Monday, 27 July 2009

The Emperor Has No Clothes!

This last week, while I experimented at applying my reading of Weick and Sutcliffe’s Managing the Unexpected to my own current organisational experiences, Steve Denning surprised and impressed me with his piece: Radical transparency vs The age of bullsh*t . He damns Management, as epitomised by the career behaviours of recently late Robert McNamara, with causing the current recession.

Coming on top of the similarly critical series of articles in the June HBR (mentioned in my blog last week) it was like a triple whammy.

What sprang to mind for me was Weick and Sutcliffe’s quote from Charles O’Reilly’s 1989 California Management Review article “Corporations, Culture , and Commitment” :

In the chaos of the battlefield there is a tendency of all ranks to combine and recast the story of their achievements into a shape which will satisfy the susceptibilities of national and regimental vain-glory . . . . . On the actual day of battle naked truths may be picked up for the asking. But by the following morning they have already begun to get into their uniforms.

Denning’s piece seems to me like a naked truth, spoken in the wake of battle.

Half expecting some to be clothing that truth already, I hasten to point out that this isn’t a cloth-cap Marxist rant against Management. I’m not arguing against management (small m) and I don’t think any of the writers mentioned here are. The argument is against a set of pervasive assumptions about how organisations should be managed: against the “ism” managerialism.

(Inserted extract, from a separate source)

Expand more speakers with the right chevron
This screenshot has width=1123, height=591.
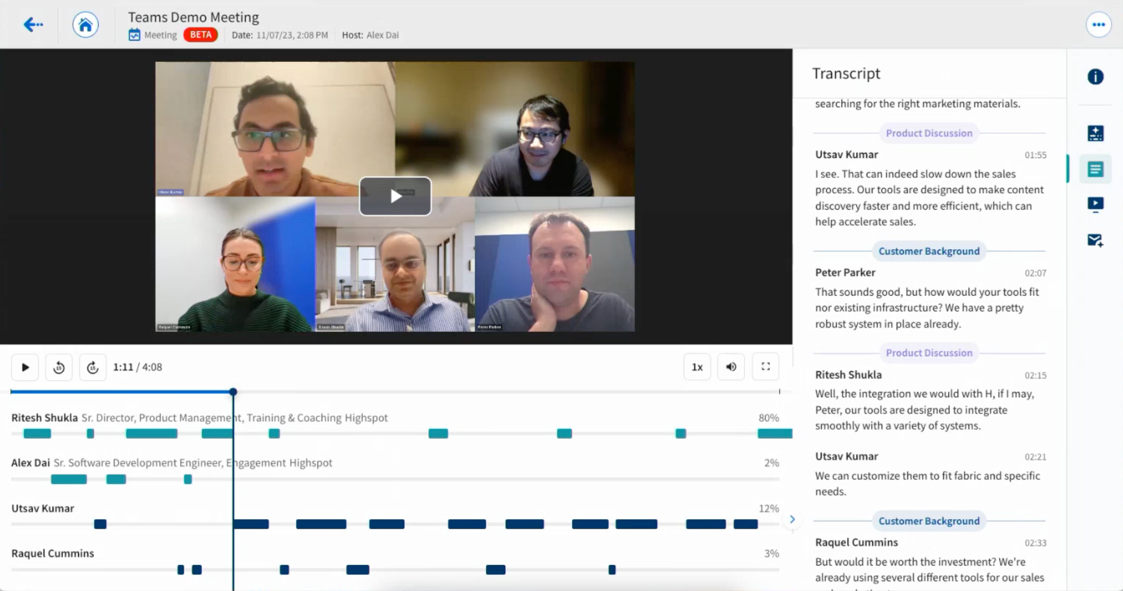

For instance, though I may rant and rail against stupidly simplistic (mindless) obsession with goals and KPIs, I am a passionate advocate for mindful, statistically sound use of valid, reliable objective and subjective data in controlling operations. I’m firmly with Edwards-Deming on that.

The argument is that we must seize this opportunity to learn from what Weick and Sutcliffe would call the “brutal audit “ of the last year. We must seize this opportunity to learn to be sensitive to signals of impending failure that contradict our convenient, simplistic assumptions about cause–and-effect and relevance. We must learn to incorporate that mindfulness into our organisational infrastructure.

I reckon that perhaps the best place to pick up and act on those naked truths is in entrepreneur owned and led, small to medium sized enterprises (SMEs). There the boss is more able, more likely to engage directly with high performing teams in a marriage of strategic simplicity and operational complexity through radically transparent interrelationships.

If you want a how-to list on recognising and picking up those naked truths then take the above link to Steve Denning’s article. Don’t expect bullet points. He’s into stories.